Authentication is easy, but authorization is where things get hard

"An agent typically has a lot more access than any other software in your environment," noted Spiros Xanthos, founder and CEO at Resolve AI, in an earlier session at the event. "So, it is understandable why security teams are very concerned about that. Because if that attack vector gets utilized, then it can both result in a data breach, but even worse, maybe you have something in there that can take action on behalf of an attacker."

So how do you give autonomous agents scoped, auditable, time-limited identities? Wang pointed to SPIFFE and SPIRE, workload identity standards developed for containerized environments, as candidates being tested in agentic contexts. But she acknowledged the fit is rough.

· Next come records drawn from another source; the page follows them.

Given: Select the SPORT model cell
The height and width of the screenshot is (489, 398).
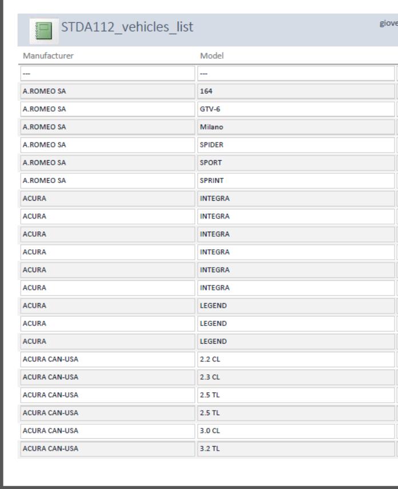Looking at the screenshot, I should [296, 163].
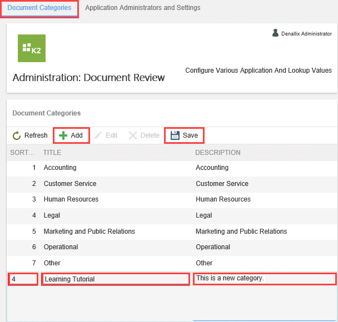Click the green K2 logo
The image size is (338, 322).
[32, 48]
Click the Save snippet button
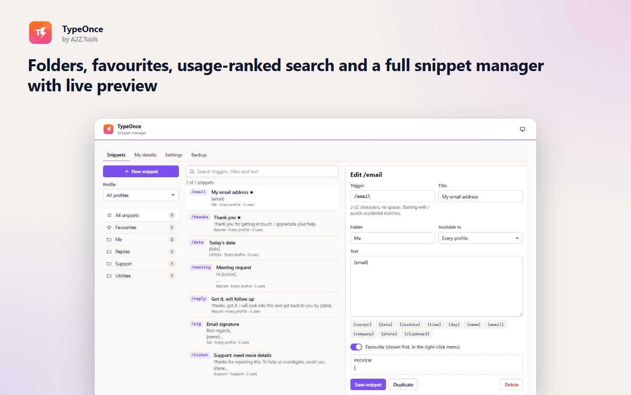The height and width of the screenshot is (395, 631). [x=368, y=385]
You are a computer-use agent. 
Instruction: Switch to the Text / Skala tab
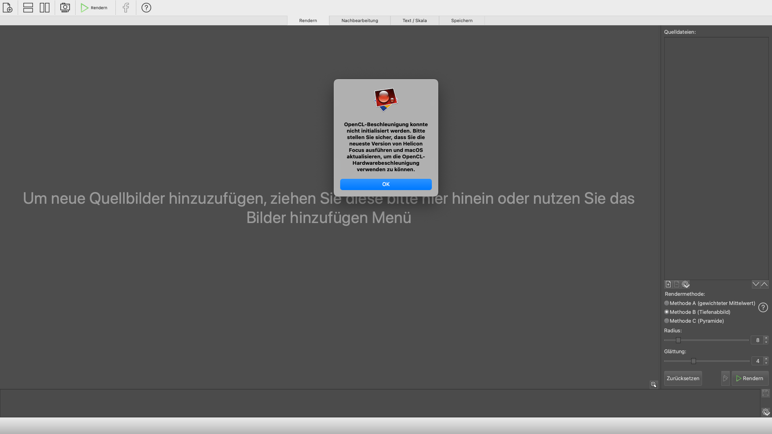415,20
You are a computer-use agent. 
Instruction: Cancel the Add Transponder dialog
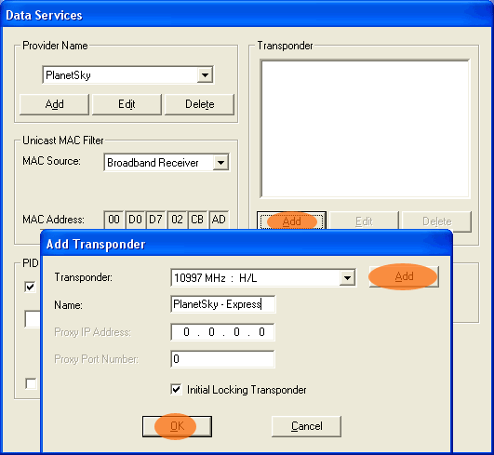(x=306, y=426)
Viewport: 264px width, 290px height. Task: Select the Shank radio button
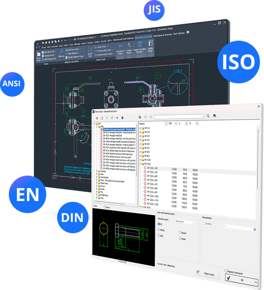coord(180,232)
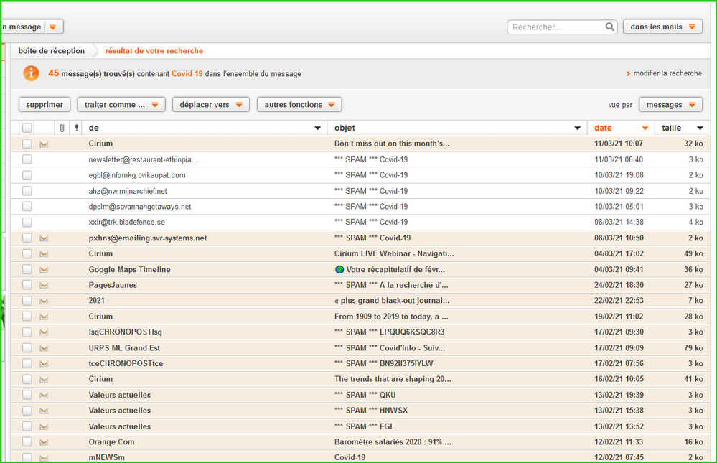Screen dimensions: 717x463
Task: Click envelope icon beside Orange Com email
Action: tap(44, 442)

"We're kind of force-fitting a square peg into a round hole," she said.

But authentication is only half of it. Once an agent has a credential, what is it actually allowed to do? Here's where the principle of least privilege should be applied to tasks rather than roles.

"You wouldn't want to give a human a key card to an entire building that has access to every room in the building," she explained. "You also don't want to give an agent the keys to the kingdom, an API key to do whatever it needs to do forever. It needs to be time-bound and also bound to the task you want that agent to do."

In enterprise environments, it won’t be enough to grant scoped access, organizations will need to know which agent acted, under what authority, and what credentials were used.

Stamos pointed to OIDC extensions as the current frontrunner in standards conversations, while dismissing the crop of proprietary solutions.

"There are 50 startups that believe their proprietary patented solution will be the winner," he said. "None of those will win, by the way, so I would not recommend."

At a billion users, edge cases are not edge cases anymore

On the consumer side, Stamos predicted the identity problem will consolidate around a small number of trusted providers, most likely the platforms that already anchor consumer authentication. Drawing on his time as CISO at Facebook, where the team handled roughly 700,000 account takeovers per day, he reframed what scale does to the concept of an edge case.

"When you're the CISO of a company that has a billion users, corner case is something that means real human harm," he explained. "And so identity, for normal people, for agents, going forward is going to be a humongous problem."

Ultimately, the challenges CTOs face on the agent side stem from incomplete standards for agent identity, improvised tooling, and enterprises deploying agents faster than the frameworks meant to govern them can be written. The path forward requires building identity infrastructure from scratch around what agents actually are, not retrofitting what was built for the humans who created them.